Именно на этом фоне глава о Беркли приобретает свою силу. Хакинг предлагает читать критику абстрактных идей не как ранний эпизод современной «проблемы универсалий», а изнутри той же картезианской системы. Беркли принимает почти всю теорию идей: идеи являются непосредственными объектами ума, мышление моделируется восприятием, а слова связаны с идеями. Он отбрасывает прежде всего необходимость особого класса абстрактных объектов, которые должны были бы обеспечивать общность геометрического рассуждения. В доказательстве можно пользоваться конкретным треугольником и все же получать общий результат; поэтому «абстрактный треугольник», не являющийся ни косоугольным, ни равнобедренным, не требуется в качестве отдельного объекта ментального созерцания. Затем тот же прием распространяется на материальную субстанцию. Если словам о существующем вне всякой мысли ничего не соответствует в очищенном от слов ментальном дискурсе, то публичная грамматика производит только иллюзию мыслимого содержания. Так Хакинг реконструирует лингвистический путь к знаменитой берклиевской формуле существования как воспринимаемости. Для современного читателя ход может казаться почти комическим; внутри восстановленной концептуальной системы он становится по крайней мере интеллигибельным. Это образцовая демонстрация метода всей книги: вместо того чтобы исправлять Беркли современными семантическими теориями, Хакинг показывает, как изменение того, что считается языком, мыслью и объектом, меняет саму философскую проблему.

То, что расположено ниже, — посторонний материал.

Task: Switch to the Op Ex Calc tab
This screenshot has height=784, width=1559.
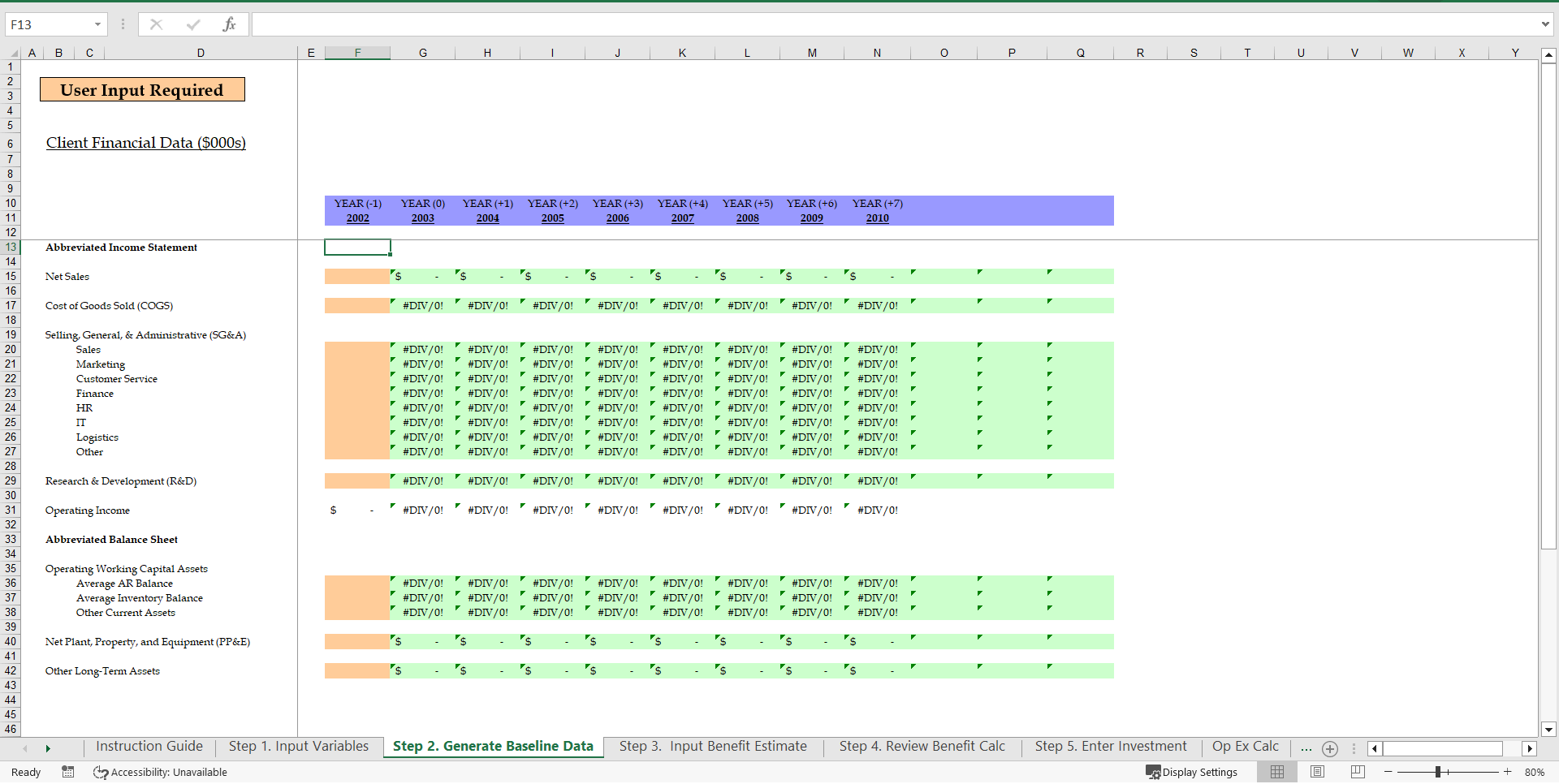Action: click(x=1245, y=746)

Пятая глава, «Ничейная теория значения», завершает первую дугу и одновременно формулирует один из самых вызывающих тезисов книги: «Язык действительно значим, но я подозреваю, что значение — нет». Хакинг утверждает, что ранним эмпиристам нельзя без оговорок приписывать теории значения в том смысле, в каком эта фраза функционирует после Фреге. Локк может говорить о словах как знаках идей и предполагать успешное общение, но его эпистемологическая машина не требует теоретического объекта, обеспечивающего публичное тождество содержания между говорящими. Картезианскому эго достаточно собственных идей. Хакинг противопоставляет этому фрегевский Sinn — публичное содержание, благодаря которому мысль может принадлежать не отдельному сознанию, а общему интеллектуальному хранилищу и передаваться из поколения в поколение. Отсюда его историческая гипотеза: ранняя философия строилась вокруг ментального дискурса и идей, тогда как позднейшая аналитическая философия переносит связующую функцию в область публичного языка. Это важное предостережение против историко-философской благотворительности: если мы автоматически переводим Локка и Беркли в современные вопросы семантики, мы перестаем видеть, что их философская система была организована иначе.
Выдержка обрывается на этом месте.